CraigsMaths

Standard Quadratic Form

CraigsMaths
Mathematics Teaching for Learning
Engineering Maths B, Quadratic Equations
August 1st, 2008 by Craig Rose
Permalink: http://www.craigsmaths.com/ea003-engineering-mathematics-b/standard-quadratic-form/

This is the “standard” form of the quadratic equation:

$y=a(x-h)^{2}+k$ where $a\neq0$

This article will describe how to find the vertex, x-intercepts and y-intercepts for this form of a quadratic equation.

Vertex

$h$ and $k$ represent translations of the parabola $y=x^{2}$ . This parabola has it’s vertex at $(0,0)$ . $k$ translates the parabola in the y-direction (ie up or down). The sign of $k$ determines the whether it is up or down. A positive $k$ will translate it up whilsts a negative $k$ will translate it down. Similarily $h$ is a translation in the x-direction (ie left or right). A positive $h$ will translate it right whilsts a negative $h$ will translate it left.

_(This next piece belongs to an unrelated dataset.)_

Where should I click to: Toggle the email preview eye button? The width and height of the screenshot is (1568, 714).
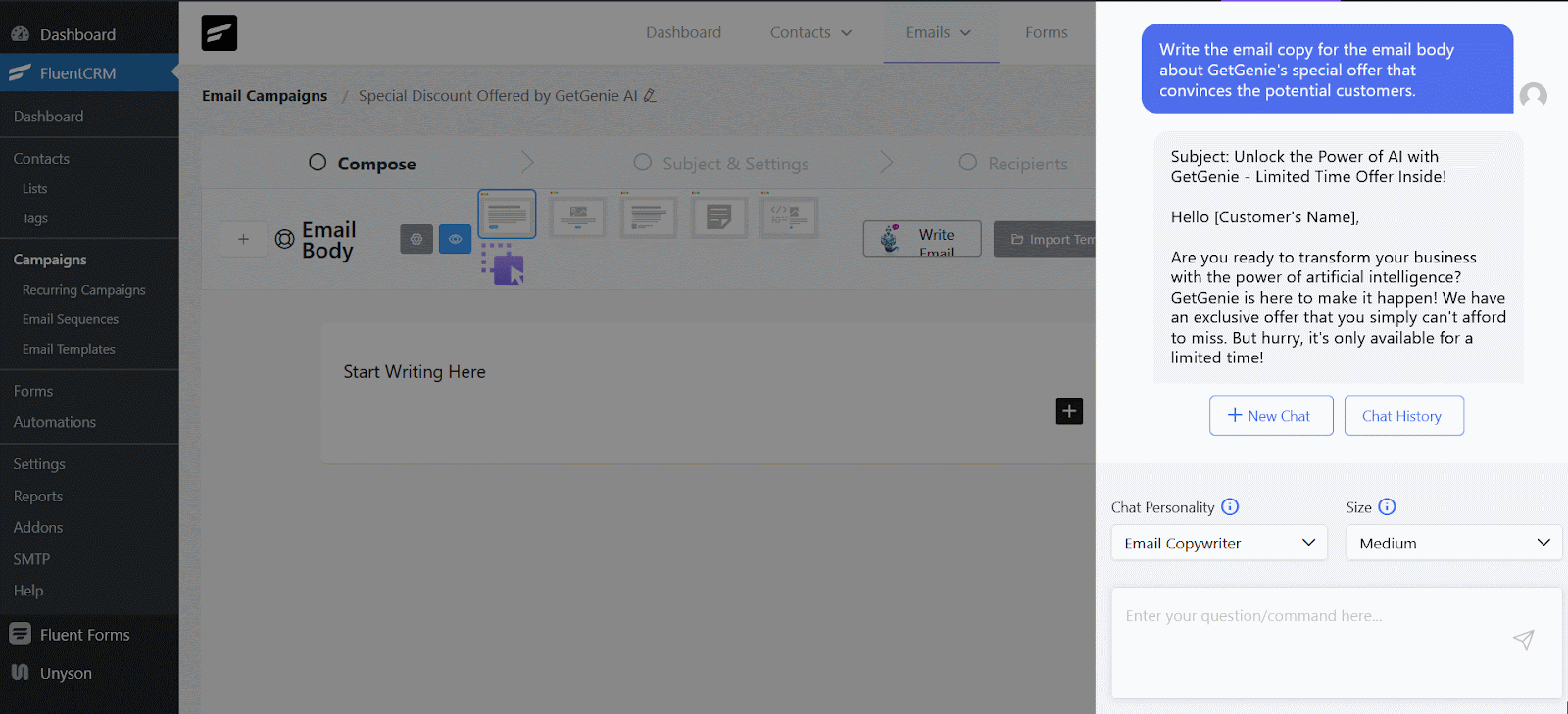tap(455, 239)
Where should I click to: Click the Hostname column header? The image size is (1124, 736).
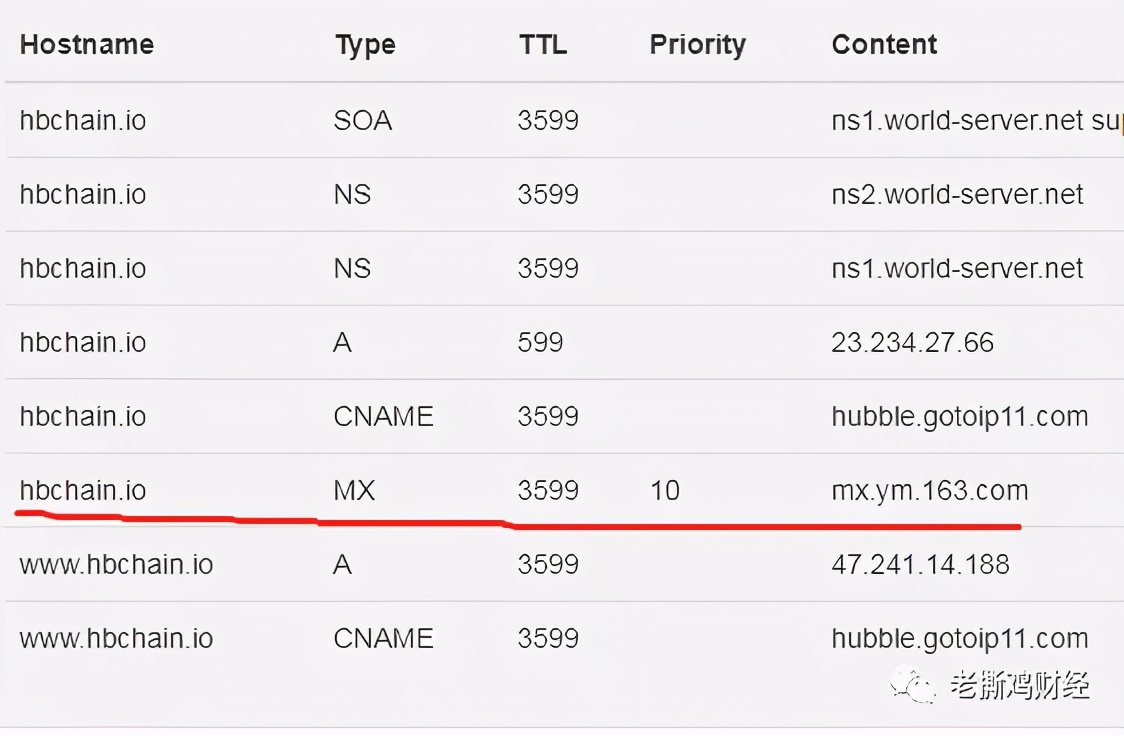pos(87,44)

The vertex $(0,0)$ of the parabola $y=x^{2}$ will translate by the respective amounts of $h$ and $k$ . Hence the vertex for the parabola is at $(h,k)$ .

Maxima or minima?

The sign of $a$ will tell us this.

If $a$ is negative then the vertex is a maxima. (The “opening” of the parabola points down).

Conversely, if $a$ is positive then the vertex is a minima. (The “opening” of the parabola points up).

Axis of symmetry

The axis of symmetry will be the line $x=h$ .

$x$ intercepts

To find the values for $x$ where the parabola touchs or crosses the X-axis we need to put $y=0$ .

$0=a\left(x-h \right)^2+k$

Solving this for $x$ we have:

$x=\pm\sqrt{\frac{-k}{a}}+h$

If $\frac{k}{a}>0$ then there are no real solutions and there are no $x$ intercepts.

If $\frac{k}{a}=0$ then there is only one real solution and the parabola touches the X-axis at $x=h$ . Note that the definition of a quadratic includes $a\neq0$ .